━━━━━ RECORDS FOR THIS EXERCISE
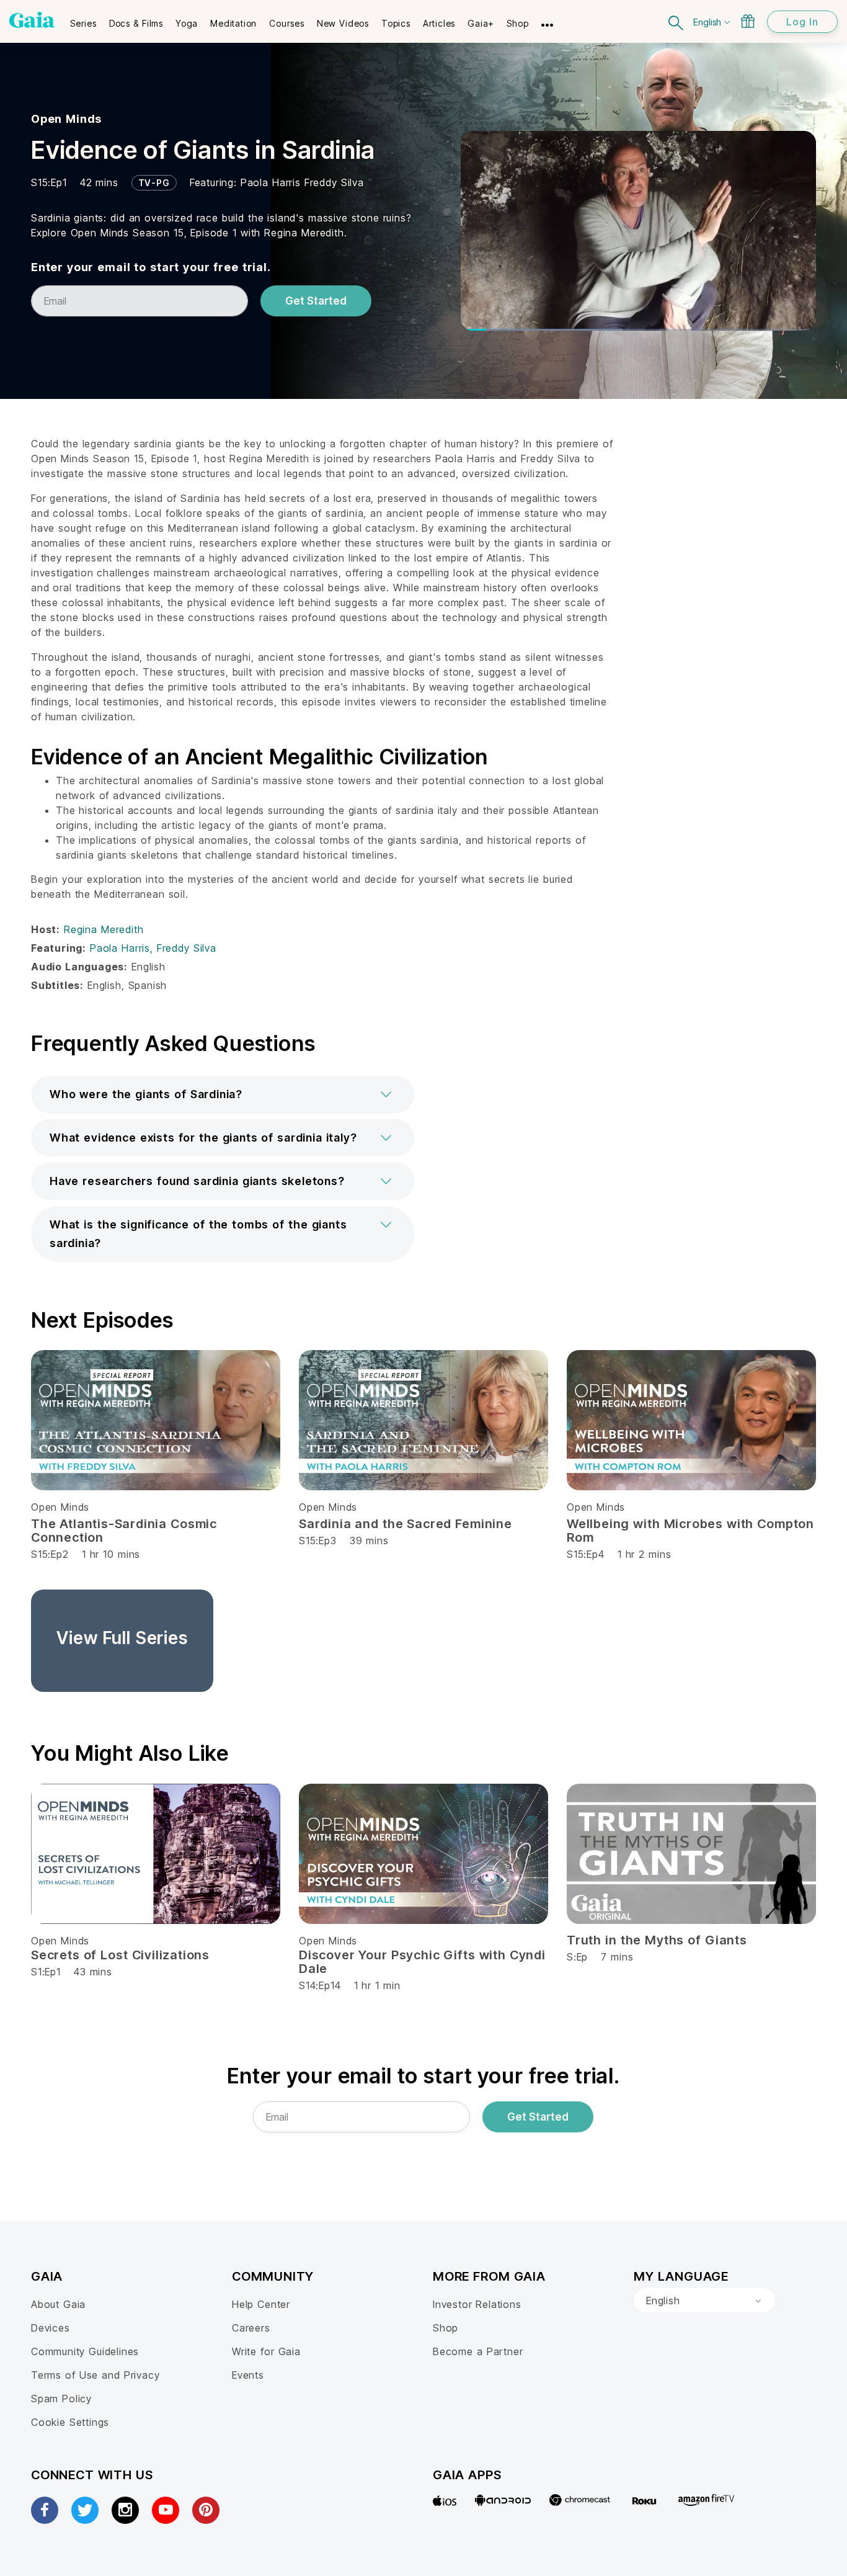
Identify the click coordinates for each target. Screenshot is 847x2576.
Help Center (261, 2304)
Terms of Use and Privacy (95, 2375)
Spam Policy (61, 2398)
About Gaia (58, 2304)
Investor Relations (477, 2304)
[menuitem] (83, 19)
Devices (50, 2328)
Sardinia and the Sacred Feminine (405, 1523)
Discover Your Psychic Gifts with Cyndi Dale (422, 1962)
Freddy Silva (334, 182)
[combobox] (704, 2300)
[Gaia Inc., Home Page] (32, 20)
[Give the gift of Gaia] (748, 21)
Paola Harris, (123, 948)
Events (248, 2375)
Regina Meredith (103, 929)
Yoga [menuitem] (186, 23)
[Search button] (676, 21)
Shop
━━━━━━━━━━
━━━━━ RECORDS FOR THIS EXERCISE
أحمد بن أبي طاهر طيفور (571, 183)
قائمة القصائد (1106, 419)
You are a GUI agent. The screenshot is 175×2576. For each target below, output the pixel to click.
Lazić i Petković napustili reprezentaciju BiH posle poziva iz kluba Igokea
━━━━━━━━━━
## TASK ITEM
Copy out all lines from the records where the word "click" appears.

## ANSWER BOX
Identify the click coordinates for each target. Screenshot is 847x2576.
You are a GUI agent. The screenshot is 175×2576. For each target below, output the pixel to click.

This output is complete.